Burger King has been heavily criticised for a social media post - here’s why
A provocative post from Burger King’s official UK Twitter account on International Women’s Day has sparked uproar.
The fast food chain faced a grilling from the Twittersphere - and beyond - when it Tweeted “Women belong in the kitchen” on 8 March 2021.
Users on the social media website have not held back in their disapproval of the Tweet’s wording - and its timing on IWD 2021.
Here’s why Burger King posted the Tweet, the fallout and the company’s response explained.
Why did Burger King post ‘Women belong in the kitchen’?
The Tweet was part of an advertising campaign to raise awareness of the gender ratio among chefs, in which the company claims “only 20% of chefs are women”.
In a series of subsequent Tweets, Burger King highlighted the lack of female chefs in the restaurant business and wanted to do something about the disparity.
A follow up Tweet read: “If they want to, of course. Yet only 20% of chefs are women.

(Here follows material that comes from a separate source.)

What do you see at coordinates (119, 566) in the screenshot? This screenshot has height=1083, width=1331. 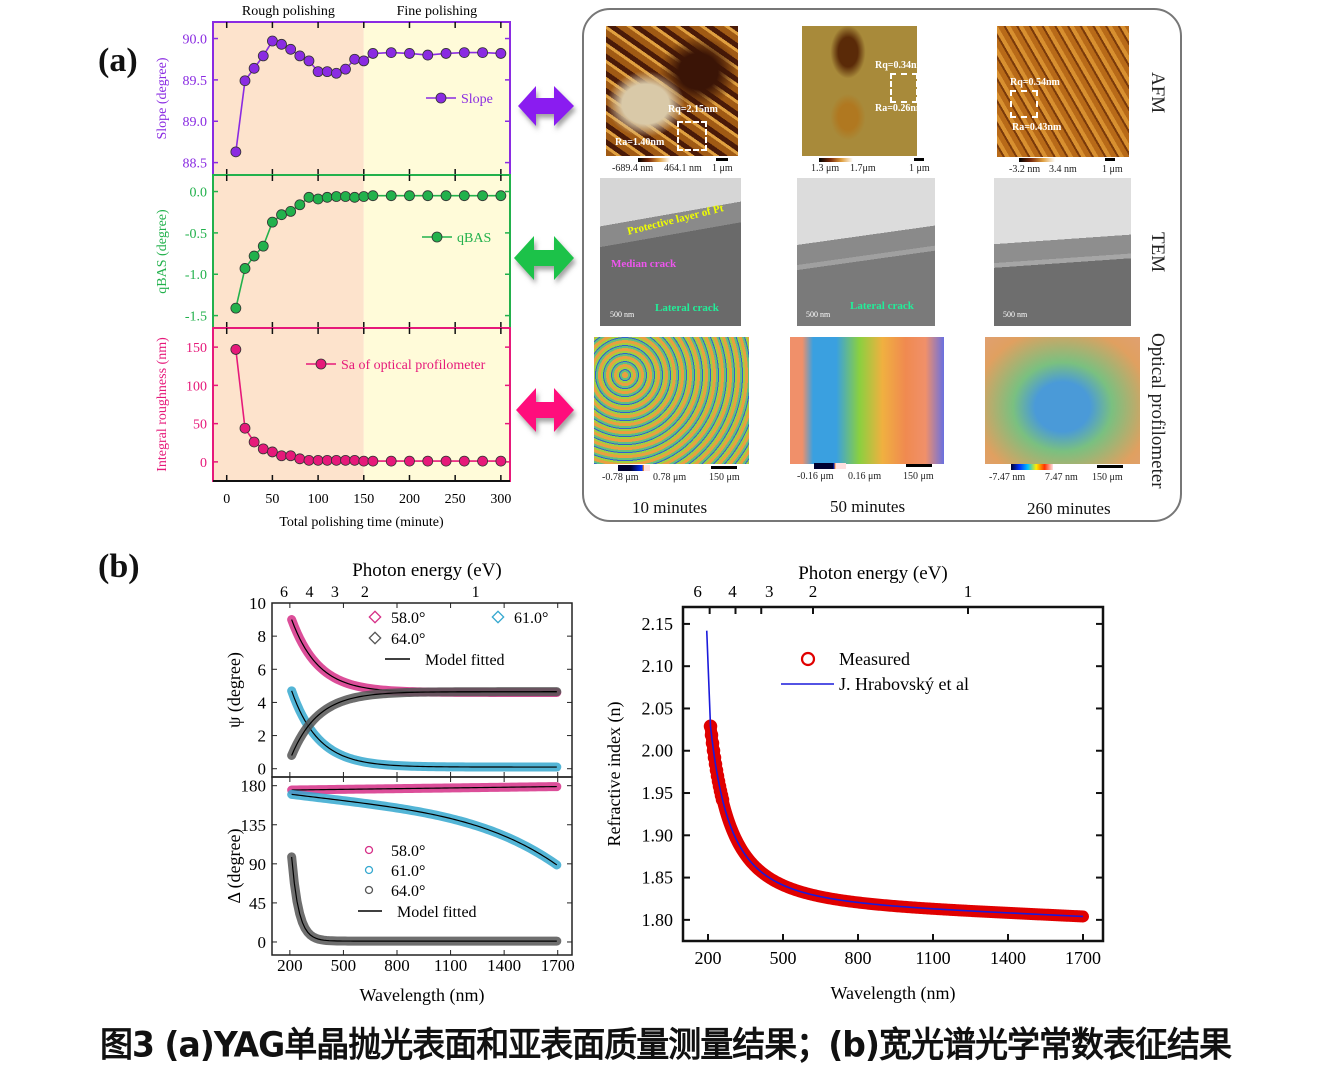 I see `panel-b-label: (b)` at bounding box center [119, 566].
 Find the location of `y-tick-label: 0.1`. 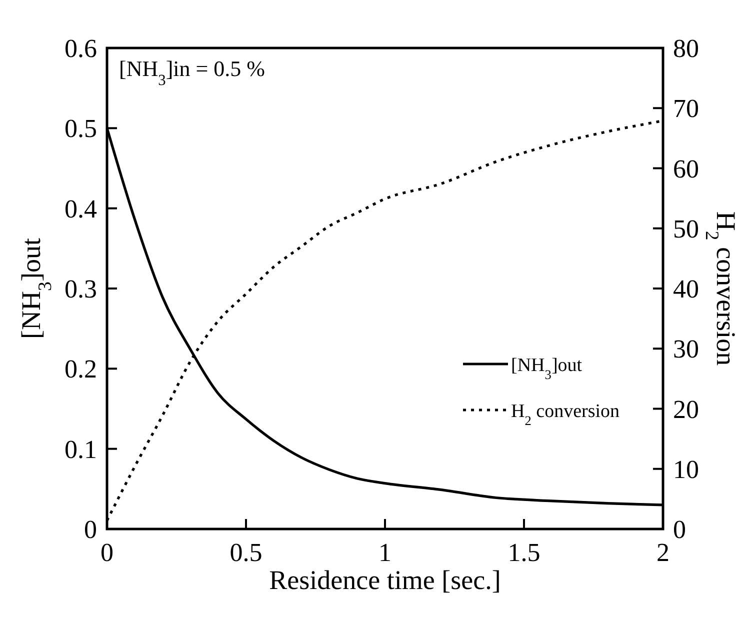

y-tick-label: 0.1 is located at coordinates (80, 449).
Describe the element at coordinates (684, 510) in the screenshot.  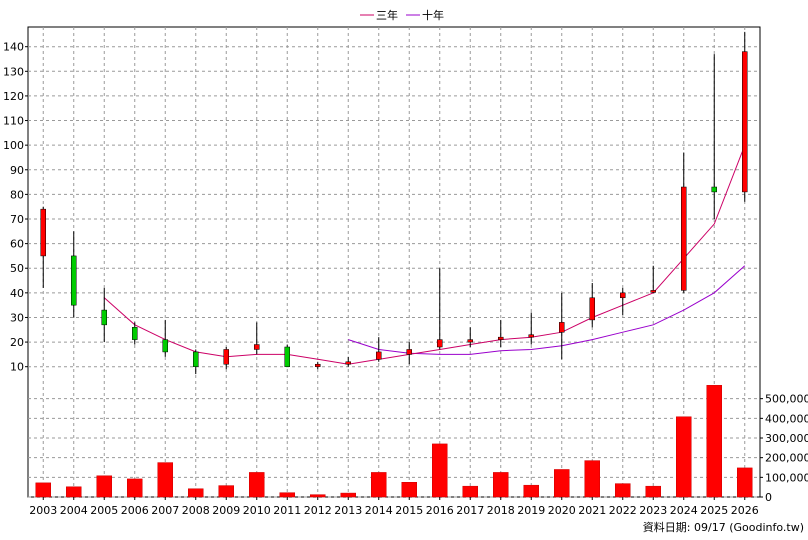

We're on a mission to change the gender ratio in the restaurant industry by empowering female employees with the opportunity to pursue a culinary career.”

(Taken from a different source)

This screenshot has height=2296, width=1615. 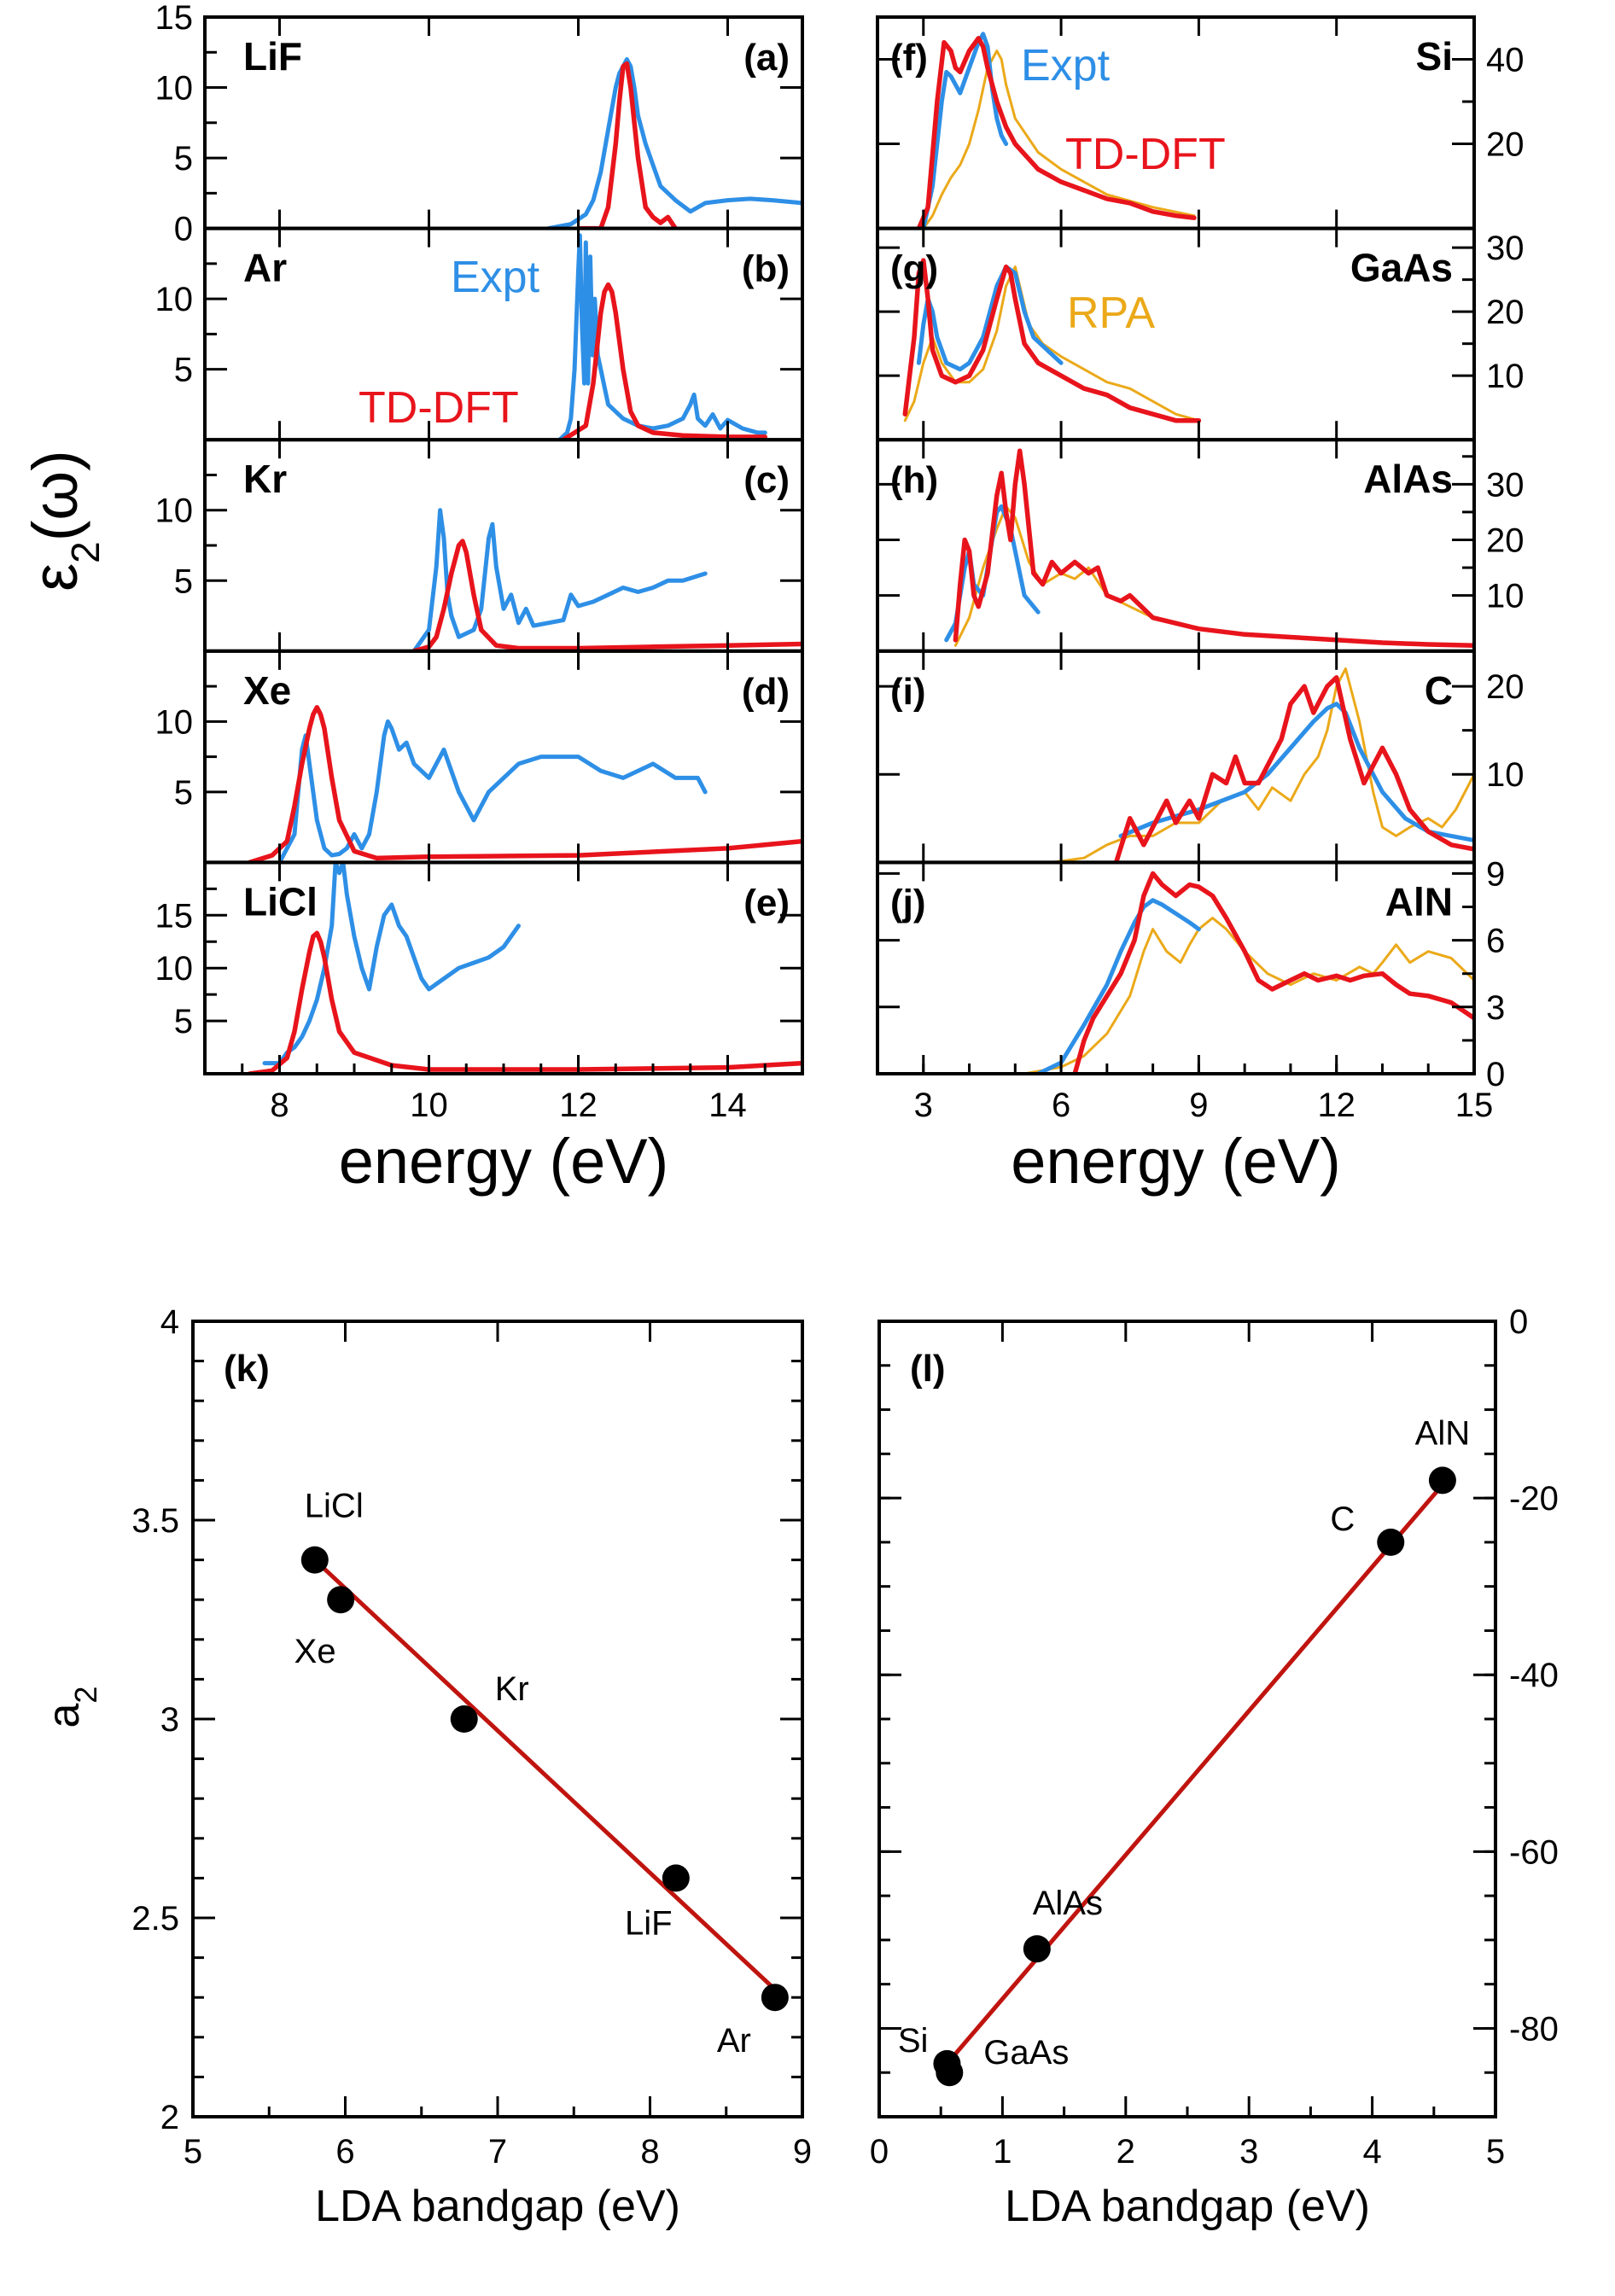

The company then brought attention to its scholarship programme for female employees to “pursue their culinary dreams” - but the damage had already been done.
What has been the reaction to Burger King’s Tweet?
Burger King’s Tweet was seemingly designed to provoke a response, while bringing attention to its scholarship programme, but the campaign has backfired.
One Twitter user said: “Please don’t use sexism as clickbait.”
Another added: "There’s better ways to draw attention to something that don’t include using the most sexist trope ever."
Questions were raised at how the wording of the Tweet made it through the different stages of management before it was given the green light.
While one Twitter user outlined that it wasn’t just a Tweet but an international campaign approved by the company, displaying a photo of a full page advert in the New York Times.
And, although the Tweet has since been deleted, one user commented that “we’ll never forget #youhadtobethere” alongside a screen grab of the original Burger King UK post.
Has Burger King apologised?
At first, Burger King attempted to defend its campaign and bring the focus back to the unbalanced ratio of women working in the UK restaurant industry.
But, as more and more people were angered by the Tweet, the company issued an apology before deleting the post altogether (not before it had been shared countless times).
"We hear you. We got our initial Tweet wrong and we're sorry,” read a follow up post on Twitter.
“Our aim was to draw attention to the fact that only 20% of professional chefs in UK kitchens are women and to help change that by awarding culinary scholarships. We will do better next time.
“We decided to delete the original Tweet after our apology. It was brought to our attention that there were abusive comments in the thread and we don't want to leave the space open for that.”